熊本の片田舎に住むリタイア読書人がその時々の心に触れたものを書き散らしています。読んだ本の感想がメインですが(読書記録)、エネルギー問題、食品問題など、また政治経済・環境問題など興味のあるものには触れていきます。

「『きめ方』の論理」佐伯胖著

著者の佐伯さんは東京大学名誉教授、認知心理学者ということですが、本書は佐伯さんとしてはかなり早い時期の著書であり1980年の出版です。

題名は平易な言葉を使っていますが、学者的な言葉でいえば「社会的決定理論」についての本であり、読むほうもその心構えをしてからでなければ跳ね返されそうです。

 

最初の部分では、政治などにおける「投票による決定」といった方面から始まります。

選挙による決定が民主主義だといったことが一般的な概念となっていますが、これもそんなに単純な話ではなく、多くの問題点を含むものです。

とても与党政治家が言うような「多数派は何をやっても良い」などということは言えないものです。

章の題となっているように、「多数決原理の矛盾」「単記投票方式の矛盾」などと矛盾だらけのようです。

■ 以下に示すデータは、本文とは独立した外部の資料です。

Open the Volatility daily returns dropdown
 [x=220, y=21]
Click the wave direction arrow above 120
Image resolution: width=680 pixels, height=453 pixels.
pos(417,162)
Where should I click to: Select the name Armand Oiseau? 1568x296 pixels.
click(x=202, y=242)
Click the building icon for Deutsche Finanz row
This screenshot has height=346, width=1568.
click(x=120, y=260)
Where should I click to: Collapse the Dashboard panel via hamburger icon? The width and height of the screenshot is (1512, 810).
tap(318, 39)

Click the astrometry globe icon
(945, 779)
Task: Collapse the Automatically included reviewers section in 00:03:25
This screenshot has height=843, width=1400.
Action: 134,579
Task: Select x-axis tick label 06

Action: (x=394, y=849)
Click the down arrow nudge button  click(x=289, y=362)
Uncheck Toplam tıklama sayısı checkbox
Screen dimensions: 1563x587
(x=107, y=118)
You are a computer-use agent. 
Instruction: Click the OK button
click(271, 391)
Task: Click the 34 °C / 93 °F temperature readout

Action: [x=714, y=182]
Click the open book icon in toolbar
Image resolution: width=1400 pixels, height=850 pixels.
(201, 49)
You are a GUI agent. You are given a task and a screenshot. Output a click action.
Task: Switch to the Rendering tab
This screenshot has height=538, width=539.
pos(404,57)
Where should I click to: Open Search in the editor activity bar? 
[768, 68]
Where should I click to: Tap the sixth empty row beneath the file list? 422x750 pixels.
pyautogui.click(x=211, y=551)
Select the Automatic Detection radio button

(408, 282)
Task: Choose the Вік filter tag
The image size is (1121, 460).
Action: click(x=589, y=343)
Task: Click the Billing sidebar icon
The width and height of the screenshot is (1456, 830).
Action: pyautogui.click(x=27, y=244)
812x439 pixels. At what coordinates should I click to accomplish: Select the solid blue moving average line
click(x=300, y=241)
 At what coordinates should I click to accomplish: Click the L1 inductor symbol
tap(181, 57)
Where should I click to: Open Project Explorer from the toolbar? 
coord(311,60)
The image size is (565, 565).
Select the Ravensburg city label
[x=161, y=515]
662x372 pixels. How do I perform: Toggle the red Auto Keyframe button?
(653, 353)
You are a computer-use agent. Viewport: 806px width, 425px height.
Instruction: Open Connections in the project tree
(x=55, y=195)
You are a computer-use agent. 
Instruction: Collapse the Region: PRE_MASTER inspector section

海外の選挙では「上位2者の決選投票」という投票方法を取る国も見られますが、一発の投票でどんなに得票率が低くても当選とするような乱暴な方式よりは少しマシかもしれませんが、それでも大きな矛盾が起きてしまうことがあるようです。

本書はさらに「民主的な決定方式」というものは存在するかとどんどんと混乱を深めるようです。

 

その後はゲーム理論にも触れながら、「社会的決定」の論理と倫理といった方向に話は進んでいきますが、かなり高度な学術的内容となっていますので、簡単に分かるといったものではなくなっていきます。

まあ専門の大学生の教科書といったものかと思います。

ちょっとかじりついたけれど振り落とされたといった読後感でしょうか。